Re: [Rd] median and data frames

2011-04-29 Thread Hadley Wickham

> My personal oppinion is that  mean.data.frame() should never have
> been written.
> People should know, or learn, to use apply functions for such a
> task.
>
> The unfortunate fact that mean.data.frame() exists makes people
> think that median.data.frame() should too,
> and then
>
>  var.data.frame()
>   sd.data.frame()
>  mad.data.frame()
>  min.data.frame()
>  max.data.frame()
>  ...
>  ...
>
> all just in order to *not* to have to know  sapply()
> 
>
> No, rather not.
>
> My vote is for deprecating  mean.data.frame().

I totally agree!

Hadley

-- 
Assistant Professor / Dobelman Family Junior Chair
Department of Statistics / Rice University
http://had.co.nz/

__
R-devel@r-project.org mailing list
https://stat.ethz.ch/mailman/listinfo/r-devel

Re: [Rd] median and data frames

2011-04-29 Thread William Dunlap

> From: r-devel-boun...@r-project.org 
> [mailto:r-devel-boun...@r-project.org] On Behalf Of Martin Maechler
> Sent: Friday, April 29, 2011 7:25 AM
> To: Paul Johnson
> Cc: r-devel
> Subject: Re: [Rd] median and data frames
> [ ... lots of lines elided ... ] 
> My vote is for deprecating  mean.data.frame().
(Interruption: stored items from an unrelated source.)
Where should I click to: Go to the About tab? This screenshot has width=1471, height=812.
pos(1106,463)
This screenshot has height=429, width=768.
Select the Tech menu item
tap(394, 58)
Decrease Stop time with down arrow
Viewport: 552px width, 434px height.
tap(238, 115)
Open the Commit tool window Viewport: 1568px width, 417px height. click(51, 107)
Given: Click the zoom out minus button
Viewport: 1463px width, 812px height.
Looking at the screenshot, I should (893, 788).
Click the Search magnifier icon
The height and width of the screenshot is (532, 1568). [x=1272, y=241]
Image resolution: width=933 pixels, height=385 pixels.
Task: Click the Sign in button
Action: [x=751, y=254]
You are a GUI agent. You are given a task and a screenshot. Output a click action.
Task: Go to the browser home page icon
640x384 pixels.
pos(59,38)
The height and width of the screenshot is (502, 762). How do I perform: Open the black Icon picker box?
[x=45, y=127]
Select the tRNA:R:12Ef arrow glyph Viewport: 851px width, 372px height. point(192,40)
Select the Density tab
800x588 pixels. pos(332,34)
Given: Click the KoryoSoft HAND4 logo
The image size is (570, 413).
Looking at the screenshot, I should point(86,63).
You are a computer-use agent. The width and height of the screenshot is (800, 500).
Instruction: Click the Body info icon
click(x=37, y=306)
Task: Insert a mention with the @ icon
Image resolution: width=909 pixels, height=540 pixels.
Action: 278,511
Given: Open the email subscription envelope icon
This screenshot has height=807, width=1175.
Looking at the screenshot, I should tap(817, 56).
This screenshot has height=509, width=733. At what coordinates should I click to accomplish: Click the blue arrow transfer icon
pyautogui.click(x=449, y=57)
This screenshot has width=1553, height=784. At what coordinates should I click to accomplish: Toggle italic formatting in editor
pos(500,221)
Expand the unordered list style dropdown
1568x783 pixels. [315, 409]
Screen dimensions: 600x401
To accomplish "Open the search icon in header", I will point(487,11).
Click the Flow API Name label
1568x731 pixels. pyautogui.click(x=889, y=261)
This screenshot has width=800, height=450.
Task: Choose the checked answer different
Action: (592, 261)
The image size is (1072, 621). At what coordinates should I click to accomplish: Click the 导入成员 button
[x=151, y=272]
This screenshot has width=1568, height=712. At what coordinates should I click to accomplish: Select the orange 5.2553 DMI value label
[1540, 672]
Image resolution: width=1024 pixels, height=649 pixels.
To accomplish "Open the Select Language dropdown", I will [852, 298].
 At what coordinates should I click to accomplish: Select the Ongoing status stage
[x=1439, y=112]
While R's data.frame method for mean(x) returns
the same thing as colMeans(x), Splus's (since 2005)
returns the same thing as mean(as.matrix(x)).  (Really,
it calls numerical.matrix(x), which turns non-numeric
columns into columns of numeric NA's).  I usually favor
making data.frames act more like matrices when possible
(since users often conflate the two classes) and I
like having all the methods of a generic function return
the same sort of thing (a single value in this case).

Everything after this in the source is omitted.